Dataset entries
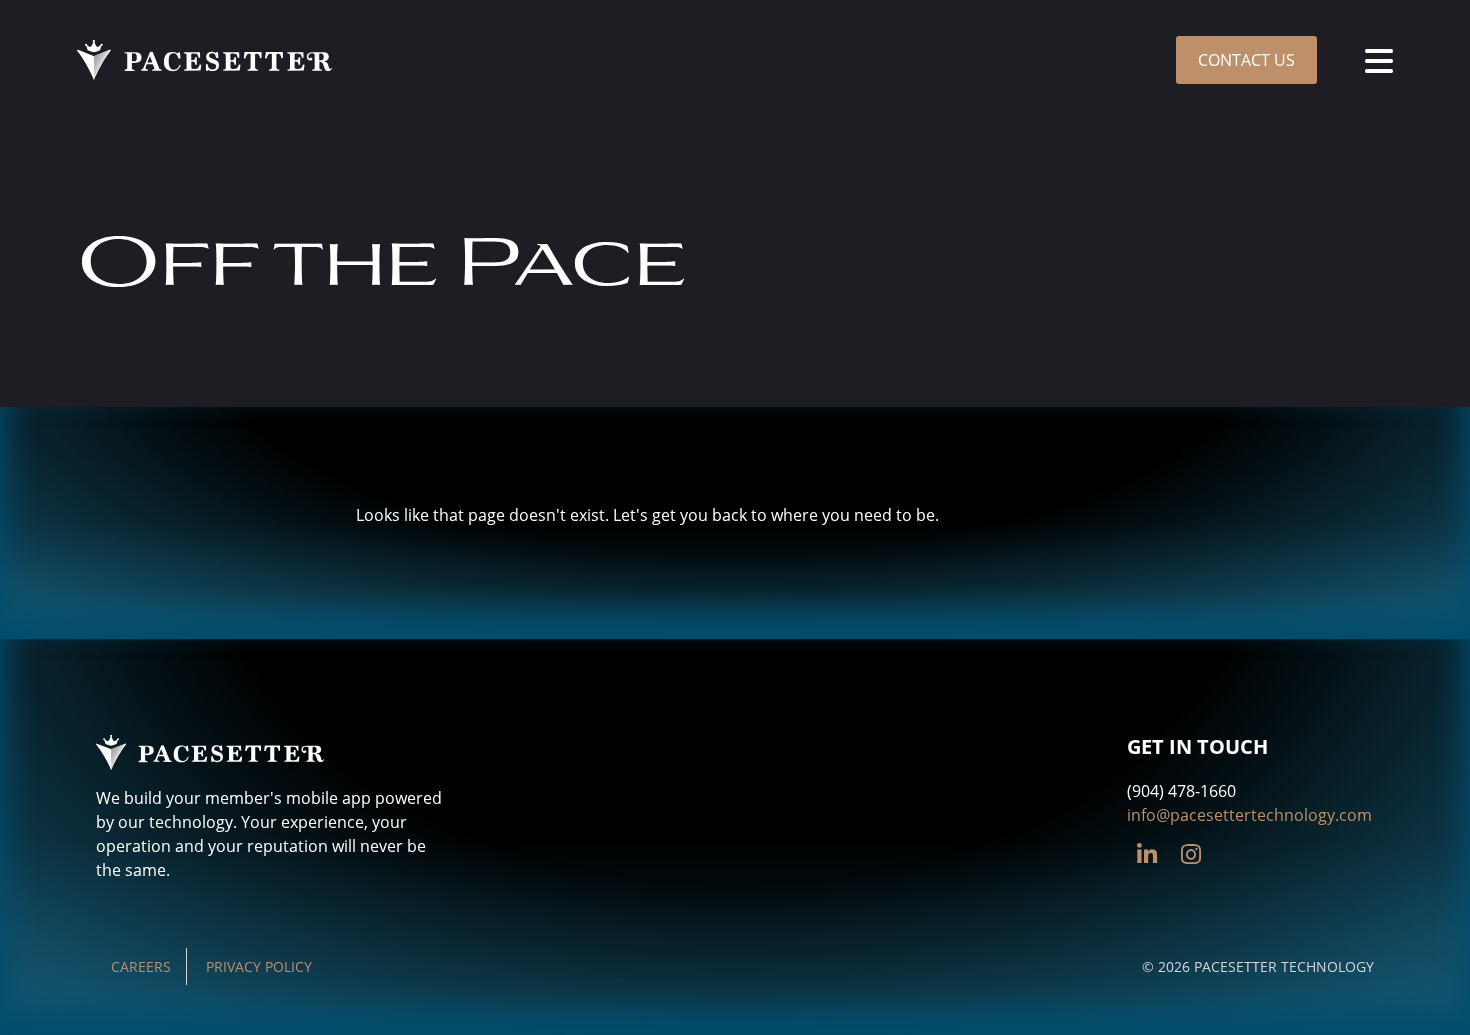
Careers (141, 966)
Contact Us (1246, 60)
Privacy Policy (259, 966)
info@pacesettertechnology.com (1249, 815)
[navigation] (1379, 60)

**Work order**
A word-for-word copy of the records is needed, with no pictures carried over.

**Task answer**
Careers (141, 966)
Contact Us (1246, 60)
Privacy Policy (259, 966)
info@pacesettertechnology.com (1249, 815)
[navigation] (1379, 60)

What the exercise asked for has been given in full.